Wuppertal: Wie die Zukunft des Parkschlösschens aussehen könnte

Briller Viertel : Wie die Zukunft des Parkschlösschens in Wuppertal aussehen könnte

Ein Wuppertaler Investor hat das Denkmal im Briller Viertel gekauft. Im Gespräch mit der WZ erklärt er seine ersten Ideen für die Zukunft des Parkschlösschens.

Über Jahrzehnte war das schmucke Parkschlösschen an der Katernberger Straße 197 Heimat von Gastronomiebetrieben. Doch Ende 2018 endete eine Ära. Philipp Hruby hat sein Restaurant geschlossen und verkauft. Der neue Eigentümer, ein bekannter Wuppertaler Investor, hat viele Ideen für das Denkmal und das rund 3000 Quadratmeter große Grundstück — Essen und Trinken werde man dort in Zukunft aber wohl nicht mehr, erklärt er im Gespräch mit der WZ.

Der Wuppertaler, der seinen Namen nicht in der Zeitung lesen möchte, räumt schnell mit Gerüchten auf, die in den Sozialen Netzwerken die Runde machten: Ein Abriss des pittoresken Baus ist kein Thema, stellt er klar. Erstens stünde er unter Denkmalschutz. „Und zweitens habe ich daran überhaupt kein Interesse. Warum auch?“, fragt er. Das Parkschlösschen gehöre zu den schönsten Bauten im Briller Viertel.

„Über Jahrzehnte bin ich regelmäßig daran vorbeigefahren.“ Als er erfahren habe, dass es zum Verkauf steht, habe er zugeschlagen. „Mit denkmalgeschützten Bauten kenne ich mich aus.“ Das ehemalige Restaurant werde er aufwändig restaurieren, verspricht der Investor.

In diesem Jahr werde sich aber noch nichts tun, kündigt er an. 2019 sei zum „Brainstorming“, wie er sagt. Er habe einige Ideen, arbeite an einem Konzept. Dazu stünden auch viele Gespräche mit der Stadt an, mit der er in der Vergangenheit immer gut zusammengearbeitet habe.

Eine Kita, behinderten-gerechtes Wohnen oder einen kleinen Hotelbetrieb — das seien  nur Beispiele, was er sich bereits überlegt habe. Jetzt müsse man prüfen, was machbar sei.

Sein Wunsch sei auf jeden Fall, auch einen Teil des großen Grundstücks zu bebauen. „Aber keine Wohnklötze“, sagt er mit Blick aufs Briller Viertel, wo in den vergangenen Jahren einige Wohnprojekte für Diskussionen sorgten. Immer wieder kam aus der Anwohnerschaft Kritik auf, dass Investoren versuchten, jede Lücke zu stopfen.

....................

▸ **AUFGABE 1**
Prüfe anhand des Artikels über das Parkschlösschen, ob die folgenden Aussagen zutreffen: (a) Das Grundstück ist rund 3000 Quadratmeter groß. (b) Der neue Eigentümer plant, das Gebäude abreißen zu lassen. (c) Die Arbeiten am Gebäude beginnen noch in diesem Jahr. Antworte jeweils mit Ja oder Nein und zitiere die entscheidenden Worte des Artikels wörtlich.
▸ **AUFGABE 2**
Gib aus dem Artikel über das Parkschlösschen den Abschnitt wortgetreu aus, der mit den Worten „In diesem Jahr“ beginnt und mit „gut zusammengearbeitet habe.“ endet.

(Datensätze aus einer Datensammlung)
....................

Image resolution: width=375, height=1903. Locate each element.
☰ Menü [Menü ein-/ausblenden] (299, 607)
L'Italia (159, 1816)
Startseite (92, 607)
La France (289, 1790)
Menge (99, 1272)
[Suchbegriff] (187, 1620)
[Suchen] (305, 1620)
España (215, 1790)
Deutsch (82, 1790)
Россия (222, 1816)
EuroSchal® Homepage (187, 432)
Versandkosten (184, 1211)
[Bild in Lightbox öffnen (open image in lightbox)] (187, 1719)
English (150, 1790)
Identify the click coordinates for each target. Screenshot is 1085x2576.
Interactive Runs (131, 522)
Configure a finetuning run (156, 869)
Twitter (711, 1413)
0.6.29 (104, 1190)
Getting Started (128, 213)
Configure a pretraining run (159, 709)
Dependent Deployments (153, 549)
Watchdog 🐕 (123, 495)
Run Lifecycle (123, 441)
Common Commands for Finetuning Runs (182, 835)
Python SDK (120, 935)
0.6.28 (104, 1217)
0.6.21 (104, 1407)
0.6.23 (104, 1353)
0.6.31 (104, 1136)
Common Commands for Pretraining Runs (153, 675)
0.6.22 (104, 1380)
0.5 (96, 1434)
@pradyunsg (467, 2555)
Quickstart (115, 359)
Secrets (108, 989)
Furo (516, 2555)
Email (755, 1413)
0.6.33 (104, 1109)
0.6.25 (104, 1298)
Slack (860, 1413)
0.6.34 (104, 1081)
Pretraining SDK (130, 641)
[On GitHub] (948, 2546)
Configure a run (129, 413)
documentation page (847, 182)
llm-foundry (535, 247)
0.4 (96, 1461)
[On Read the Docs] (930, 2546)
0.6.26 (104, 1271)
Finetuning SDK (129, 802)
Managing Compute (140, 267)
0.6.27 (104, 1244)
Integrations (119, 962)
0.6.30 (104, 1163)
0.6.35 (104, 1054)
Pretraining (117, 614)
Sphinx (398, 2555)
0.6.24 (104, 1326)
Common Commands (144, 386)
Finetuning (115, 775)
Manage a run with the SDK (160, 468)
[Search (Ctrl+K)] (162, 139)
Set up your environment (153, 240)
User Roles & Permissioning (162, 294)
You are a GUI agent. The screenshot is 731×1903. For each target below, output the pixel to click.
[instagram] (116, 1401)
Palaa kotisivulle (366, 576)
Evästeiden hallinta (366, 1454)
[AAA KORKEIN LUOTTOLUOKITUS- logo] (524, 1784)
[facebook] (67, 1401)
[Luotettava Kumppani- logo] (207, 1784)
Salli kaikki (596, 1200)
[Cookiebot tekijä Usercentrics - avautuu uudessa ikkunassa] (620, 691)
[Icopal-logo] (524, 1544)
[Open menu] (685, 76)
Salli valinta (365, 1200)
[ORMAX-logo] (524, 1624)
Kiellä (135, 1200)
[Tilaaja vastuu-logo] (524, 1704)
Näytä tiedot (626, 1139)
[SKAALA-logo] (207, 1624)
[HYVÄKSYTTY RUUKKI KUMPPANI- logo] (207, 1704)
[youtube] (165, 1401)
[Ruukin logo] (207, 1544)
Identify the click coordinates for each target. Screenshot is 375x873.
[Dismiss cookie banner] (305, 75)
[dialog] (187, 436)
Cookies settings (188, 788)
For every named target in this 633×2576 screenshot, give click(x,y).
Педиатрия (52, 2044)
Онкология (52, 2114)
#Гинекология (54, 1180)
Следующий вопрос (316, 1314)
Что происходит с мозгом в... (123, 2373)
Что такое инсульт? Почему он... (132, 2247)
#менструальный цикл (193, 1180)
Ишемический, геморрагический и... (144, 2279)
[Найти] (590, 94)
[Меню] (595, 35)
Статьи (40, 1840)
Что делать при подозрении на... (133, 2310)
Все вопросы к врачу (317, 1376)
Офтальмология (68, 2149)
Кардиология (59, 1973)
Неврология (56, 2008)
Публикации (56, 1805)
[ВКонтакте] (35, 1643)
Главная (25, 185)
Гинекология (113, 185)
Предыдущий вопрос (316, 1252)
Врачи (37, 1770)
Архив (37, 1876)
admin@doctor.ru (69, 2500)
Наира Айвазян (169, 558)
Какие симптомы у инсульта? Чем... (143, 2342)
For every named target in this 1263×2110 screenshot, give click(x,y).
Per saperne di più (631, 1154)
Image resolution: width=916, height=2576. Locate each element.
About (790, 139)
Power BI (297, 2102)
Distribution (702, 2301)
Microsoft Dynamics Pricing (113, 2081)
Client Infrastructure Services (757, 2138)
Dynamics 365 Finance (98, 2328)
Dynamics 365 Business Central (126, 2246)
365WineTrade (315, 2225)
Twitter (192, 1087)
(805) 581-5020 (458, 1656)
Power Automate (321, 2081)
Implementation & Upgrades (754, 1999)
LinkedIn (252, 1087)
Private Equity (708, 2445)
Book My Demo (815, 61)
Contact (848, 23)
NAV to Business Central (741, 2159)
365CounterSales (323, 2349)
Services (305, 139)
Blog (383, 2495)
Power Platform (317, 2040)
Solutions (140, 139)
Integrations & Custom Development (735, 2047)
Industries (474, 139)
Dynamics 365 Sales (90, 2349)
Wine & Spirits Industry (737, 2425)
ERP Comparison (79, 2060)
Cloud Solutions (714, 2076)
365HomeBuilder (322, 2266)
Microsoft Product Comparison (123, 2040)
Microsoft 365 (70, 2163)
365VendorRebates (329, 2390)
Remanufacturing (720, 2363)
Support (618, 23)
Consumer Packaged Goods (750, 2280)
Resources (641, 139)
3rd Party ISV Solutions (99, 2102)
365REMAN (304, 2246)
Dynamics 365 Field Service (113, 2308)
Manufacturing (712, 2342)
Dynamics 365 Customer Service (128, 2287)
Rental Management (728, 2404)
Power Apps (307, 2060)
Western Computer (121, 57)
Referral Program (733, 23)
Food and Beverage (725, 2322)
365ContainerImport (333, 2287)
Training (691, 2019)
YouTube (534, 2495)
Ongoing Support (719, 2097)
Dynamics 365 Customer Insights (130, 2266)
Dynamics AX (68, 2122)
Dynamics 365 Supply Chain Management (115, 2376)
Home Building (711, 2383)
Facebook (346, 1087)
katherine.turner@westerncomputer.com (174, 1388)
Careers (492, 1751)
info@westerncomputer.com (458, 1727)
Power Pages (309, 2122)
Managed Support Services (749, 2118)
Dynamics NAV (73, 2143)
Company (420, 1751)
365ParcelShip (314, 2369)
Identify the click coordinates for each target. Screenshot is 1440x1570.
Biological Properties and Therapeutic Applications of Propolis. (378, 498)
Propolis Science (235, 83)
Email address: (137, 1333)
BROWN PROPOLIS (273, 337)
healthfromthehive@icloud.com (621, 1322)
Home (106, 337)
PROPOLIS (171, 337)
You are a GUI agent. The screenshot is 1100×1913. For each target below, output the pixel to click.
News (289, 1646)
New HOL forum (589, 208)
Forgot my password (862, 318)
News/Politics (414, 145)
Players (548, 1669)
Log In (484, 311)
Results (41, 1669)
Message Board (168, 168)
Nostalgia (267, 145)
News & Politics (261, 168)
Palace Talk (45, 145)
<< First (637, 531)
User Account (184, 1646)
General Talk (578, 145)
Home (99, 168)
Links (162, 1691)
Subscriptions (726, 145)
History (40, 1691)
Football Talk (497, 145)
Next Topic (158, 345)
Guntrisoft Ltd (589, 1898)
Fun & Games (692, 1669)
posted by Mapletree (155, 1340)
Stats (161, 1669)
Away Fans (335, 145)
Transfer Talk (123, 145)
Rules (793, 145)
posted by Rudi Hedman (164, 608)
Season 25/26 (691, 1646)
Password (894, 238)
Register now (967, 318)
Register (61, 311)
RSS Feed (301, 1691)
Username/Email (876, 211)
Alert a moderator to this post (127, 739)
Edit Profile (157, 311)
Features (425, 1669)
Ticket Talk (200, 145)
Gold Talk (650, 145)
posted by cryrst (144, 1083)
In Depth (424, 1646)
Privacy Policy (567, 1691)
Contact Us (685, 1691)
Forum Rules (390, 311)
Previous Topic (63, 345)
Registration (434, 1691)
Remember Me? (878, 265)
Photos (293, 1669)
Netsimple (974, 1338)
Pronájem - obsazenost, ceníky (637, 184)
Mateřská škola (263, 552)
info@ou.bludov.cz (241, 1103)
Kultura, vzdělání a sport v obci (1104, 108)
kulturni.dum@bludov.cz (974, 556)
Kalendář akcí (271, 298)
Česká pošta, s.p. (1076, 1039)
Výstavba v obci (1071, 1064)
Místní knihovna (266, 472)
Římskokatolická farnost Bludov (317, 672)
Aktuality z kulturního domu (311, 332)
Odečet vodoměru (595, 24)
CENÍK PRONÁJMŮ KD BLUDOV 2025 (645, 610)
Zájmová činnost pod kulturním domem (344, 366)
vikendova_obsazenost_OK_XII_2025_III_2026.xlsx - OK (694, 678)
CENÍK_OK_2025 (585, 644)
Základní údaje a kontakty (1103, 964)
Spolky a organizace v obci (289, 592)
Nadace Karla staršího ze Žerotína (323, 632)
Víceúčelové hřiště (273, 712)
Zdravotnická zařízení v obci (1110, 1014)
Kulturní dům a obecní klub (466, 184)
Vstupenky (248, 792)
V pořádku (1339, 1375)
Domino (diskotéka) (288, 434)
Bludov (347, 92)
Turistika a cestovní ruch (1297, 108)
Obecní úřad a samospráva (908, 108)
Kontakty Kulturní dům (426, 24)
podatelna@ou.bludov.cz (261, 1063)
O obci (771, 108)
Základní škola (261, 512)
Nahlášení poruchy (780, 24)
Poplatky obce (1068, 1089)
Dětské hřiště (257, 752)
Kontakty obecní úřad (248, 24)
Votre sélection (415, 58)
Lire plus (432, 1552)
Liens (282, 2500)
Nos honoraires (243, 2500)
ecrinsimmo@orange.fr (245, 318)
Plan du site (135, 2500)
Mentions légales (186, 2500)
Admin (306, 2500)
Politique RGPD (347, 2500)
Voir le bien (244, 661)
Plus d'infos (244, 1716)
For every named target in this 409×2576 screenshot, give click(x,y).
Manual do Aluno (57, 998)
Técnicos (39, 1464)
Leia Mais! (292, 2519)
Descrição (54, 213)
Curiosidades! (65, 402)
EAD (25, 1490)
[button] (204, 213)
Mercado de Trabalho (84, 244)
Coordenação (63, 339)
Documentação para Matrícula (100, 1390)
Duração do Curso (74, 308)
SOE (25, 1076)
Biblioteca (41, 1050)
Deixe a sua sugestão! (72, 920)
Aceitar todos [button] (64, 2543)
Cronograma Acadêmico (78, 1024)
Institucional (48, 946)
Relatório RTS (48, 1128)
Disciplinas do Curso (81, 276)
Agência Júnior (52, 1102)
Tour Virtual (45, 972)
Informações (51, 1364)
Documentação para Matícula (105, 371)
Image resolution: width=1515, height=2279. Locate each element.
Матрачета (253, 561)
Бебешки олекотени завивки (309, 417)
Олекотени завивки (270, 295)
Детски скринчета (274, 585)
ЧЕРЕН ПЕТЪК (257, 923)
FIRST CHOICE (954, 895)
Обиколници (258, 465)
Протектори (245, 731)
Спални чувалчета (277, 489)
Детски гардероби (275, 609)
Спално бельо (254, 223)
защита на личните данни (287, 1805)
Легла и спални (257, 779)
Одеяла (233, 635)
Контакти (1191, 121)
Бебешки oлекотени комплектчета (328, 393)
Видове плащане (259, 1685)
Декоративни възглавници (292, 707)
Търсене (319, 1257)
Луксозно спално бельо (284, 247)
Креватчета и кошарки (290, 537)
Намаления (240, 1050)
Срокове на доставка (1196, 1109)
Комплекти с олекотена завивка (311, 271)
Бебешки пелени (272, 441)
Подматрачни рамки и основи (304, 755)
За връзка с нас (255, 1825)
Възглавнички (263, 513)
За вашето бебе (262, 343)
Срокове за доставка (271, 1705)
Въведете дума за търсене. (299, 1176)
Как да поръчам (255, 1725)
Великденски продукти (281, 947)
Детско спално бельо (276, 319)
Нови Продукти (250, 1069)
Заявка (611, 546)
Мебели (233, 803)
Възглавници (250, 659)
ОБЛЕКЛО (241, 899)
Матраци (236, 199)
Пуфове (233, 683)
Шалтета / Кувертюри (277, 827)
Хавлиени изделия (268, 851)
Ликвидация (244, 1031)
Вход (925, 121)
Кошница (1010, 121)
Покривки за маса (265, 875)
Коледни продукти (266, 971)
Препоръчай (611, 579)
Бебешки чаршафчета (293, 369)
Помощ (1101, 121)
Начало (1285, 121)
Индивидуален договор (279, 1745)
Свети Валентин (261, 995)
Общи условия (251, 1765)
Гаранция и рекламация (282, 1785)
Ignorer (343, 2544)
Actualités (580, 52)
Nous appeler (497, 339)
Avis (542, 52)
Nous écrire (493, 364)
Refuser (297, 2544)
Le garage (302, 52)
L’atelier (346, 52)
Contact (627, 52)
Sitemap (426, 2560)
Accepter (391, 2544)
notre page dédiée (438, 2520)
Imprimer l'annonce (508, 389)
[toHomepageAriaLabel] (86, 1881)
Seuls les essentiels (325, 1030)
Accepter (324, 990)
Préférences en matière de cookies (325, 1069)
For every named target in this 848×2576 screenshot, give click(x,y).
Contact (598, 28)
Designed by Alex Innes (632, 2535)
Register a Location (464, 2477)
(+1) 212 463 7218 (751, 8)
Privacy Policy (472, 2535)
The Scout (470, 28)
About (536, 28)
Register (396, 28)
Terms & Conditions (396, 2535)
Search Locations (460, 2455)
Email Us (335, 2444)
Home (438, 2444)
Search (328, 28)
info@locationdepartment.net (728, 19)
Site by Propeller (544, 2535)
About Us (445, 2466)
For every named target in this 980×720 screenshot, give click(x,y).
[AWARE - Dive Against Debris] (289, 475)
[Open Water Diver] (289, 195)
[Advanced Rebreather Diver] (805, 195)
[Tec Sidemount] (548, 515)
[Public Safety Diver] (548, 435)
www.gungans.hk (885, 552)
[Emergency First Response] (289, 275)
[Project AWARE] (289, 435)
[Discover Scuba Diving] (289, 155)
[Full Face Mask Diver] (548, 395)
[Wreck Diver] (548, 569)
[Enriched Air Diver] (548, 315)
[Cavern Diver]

....................

▸ **ERGEBNIS 1**
(a) Ja: „das rund 3000 Quadratmeter große Grundstück“
(b) Nein: „Ein Abriss des pittoresken Baus ist kein Thema, stellt er klar.“
(c) Nein: „In diesem Jahr werde sich aber noch nichts tun, kündigt er an.“

▸ **ERGEBNIS 2**
In diesem Jahr werde sich aber noch nichts tun, kündigt er an. 2019 sei zum „Brainstorming“, wie er sagt. Er habe einige Ideen, arbeite an einem Konzept. Dazu stünden auch viele Gespräche mit der Stadt an, mit der er in der Vergangenheit immer gut zusammengearbeitet habe.